La responsabilité de tout entrepreneur est de sauvegarder autant que faire se peut les emplois et de protéger au mieux l’intégrité et le bien-être de ses collaborateurs. Nous nous devions de réagir à la pandémie en respectant les règles et en garantissant la continuité tout en sachant que les informations pouvaient être discordantes. Mi-mars, le télétravail était déjà en place et nous n’avions conservé qu’une minuscule équipe sur place avec toutes les précautions requises : écrans de plexiglass pour séparer les bureaux, gels désinfectants et distanciation obligatoire. A partir de mi-mai, nous sommes passés à un tournus hebdomadaire des collaborateurs en maintenant le télétravail pour les cas vulnérables, une rotation abandonnée il y a une quinzaine de jours.

On parle beaucoup de généralisation du télétravail. Y croyez-vous?

Dans certains métiers et pour certains travaux peut-être mais pas dans nos métiers. Le télétravail ne permet pas toujours la concentration qu’offre une présence physique et exclut une grande partie du langage corporel indispensable à une bonne compréhension. Et puis, tout le monde n’a pas la discipline nécessaire...

Nous assistons à une lame de fond tant chez les institutionnels
que chez les privés d’autant que l’approche ESG est payante.
Y-a-t-il un monde d’avant et un monde d’après la crise?

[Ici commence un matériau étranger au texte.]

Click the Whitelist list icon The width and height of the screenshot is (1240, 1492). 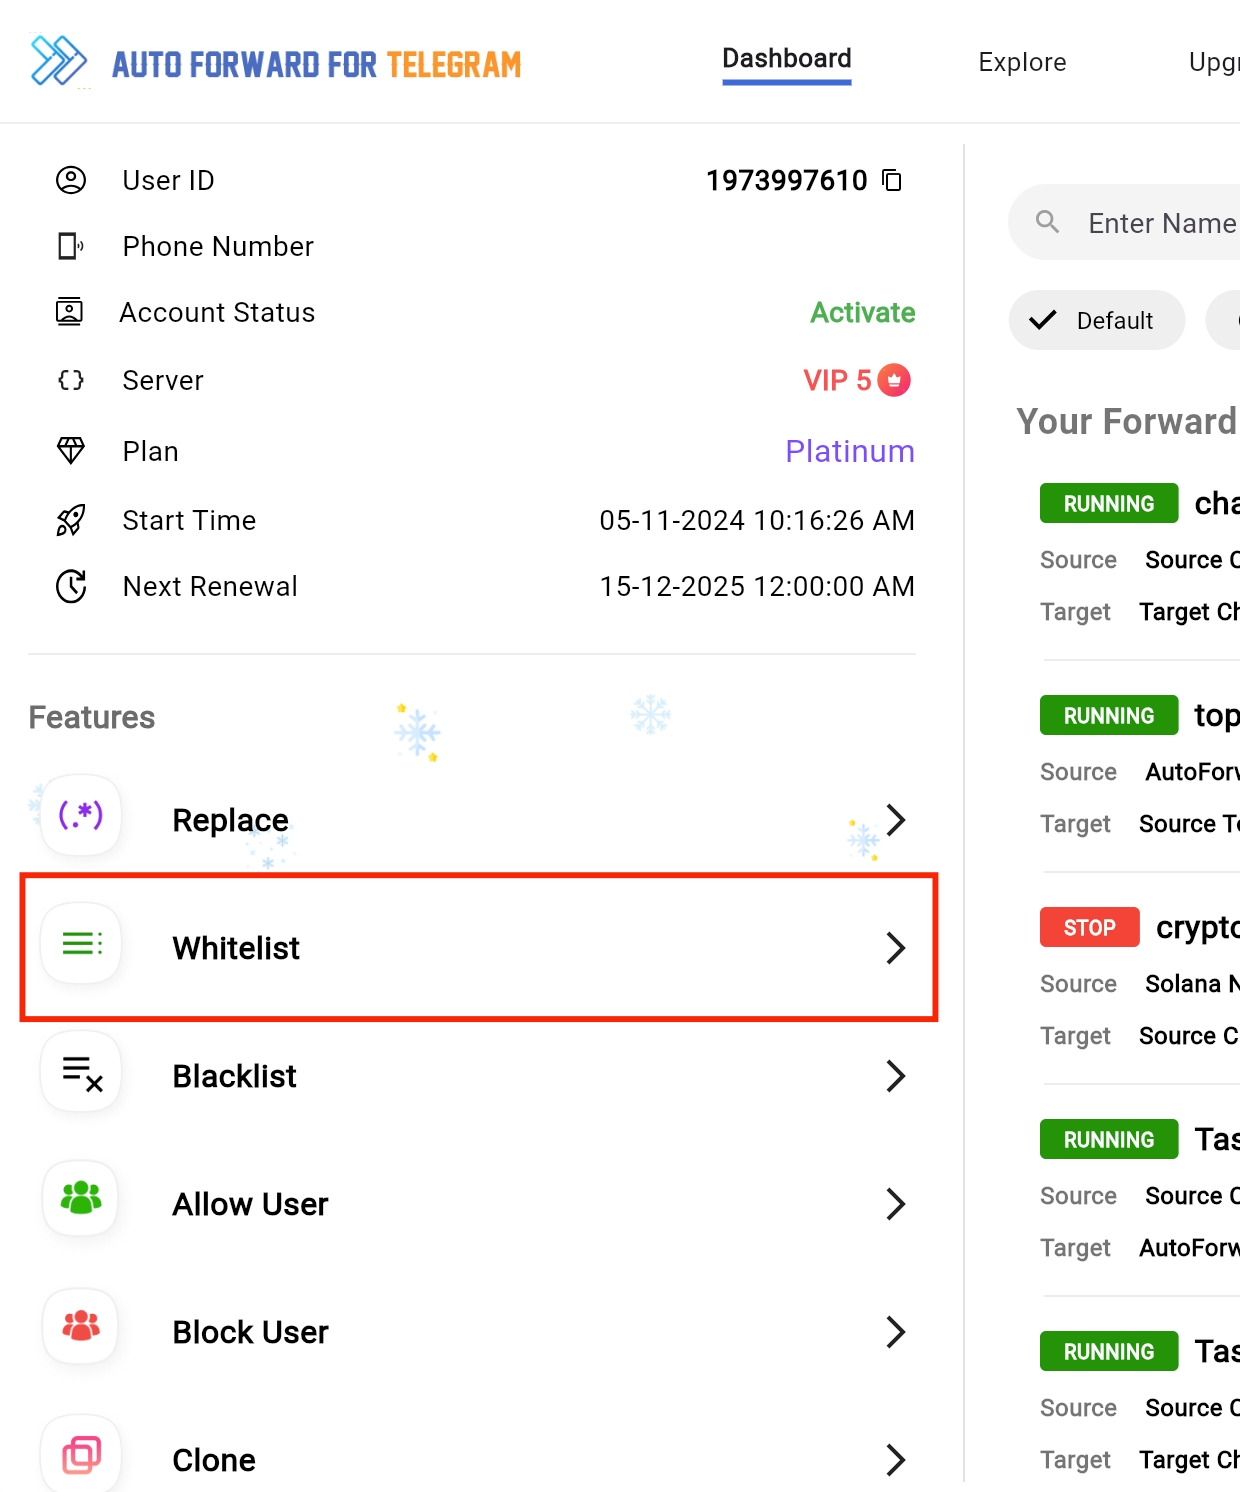tap(81, 943)
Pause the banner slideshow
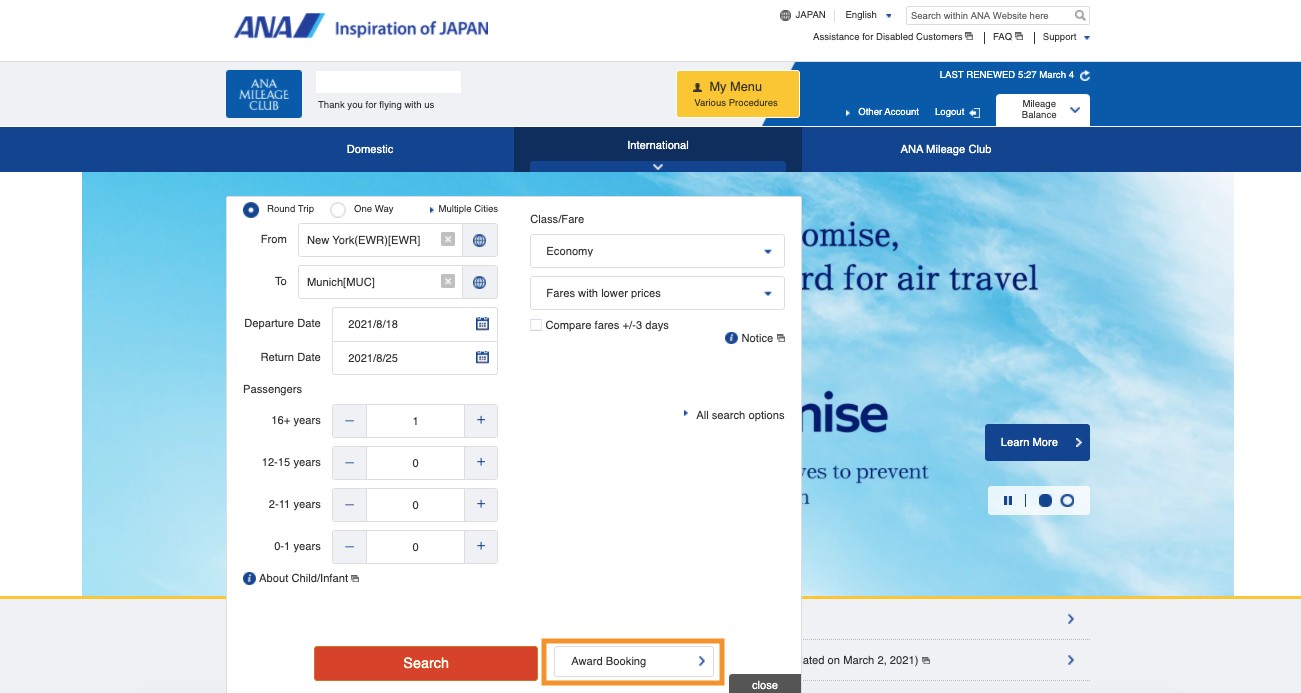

L’expérience des crises et des guerres montre qu’il n’y a pas forcément de changements radicaux au lendemain d’une crise. Après la destruction des tours jumelles de New York, il y a eu davantage de contrôles sur les avions et aux frontières mais le retour aux anciennes habitudes a été rapide. J’ai quelques doutes sur un changement social de fond, à moins d’une 2e vague d’infection très profonde.

Il semblerait toutefois que la conscience des investisseurs aux problèmes sociaux et environnementaux se soit éveillée?

Il est clair qu’il y a une prise de conscience des urgences climatiques ce qui, dit en passant, favorise les stratégies de type «économie circulaire». Mais de toutes façons, augmenter la durée de vie des produits, ne pas gaspiller, recycler, éviter les emballages plastiques ou l’excès de voyages est du simple bon sens. Nous assistons à une lame de fond tant chez les institutionnels que chez les privés d’autant que l’approche ESG est payante: les titres des sociétés «vertueuses» ont performé mieux que les autres. On constate sans ambiguïté une expansion des multiples sur les titres vertueux et une compression sur les non-vertueux. Aujourd’hui, la vertu paie.

Quelques mots sur votre partenariat avec Bonhôte Funds Solutions et sur votre expansion en Suisse alémanique?

Nous proposons des solutions, notamment thématiques, aux adhérents de la plateforme Bonhôte Funds Solutions. Quant à Zurich, nous y sommes évidemment intéressés mais ne voulons pas faire un «pas plus long que la jambe». En conséquence, nous attendons une opportunité de partenariat qui fasse sens.

 

1 BEACH est l’acronyme anglais de Booking, Entertainement, Airlines, Cruises, Hotels, soit en bref les secteurs du transport aérien et des loisirs.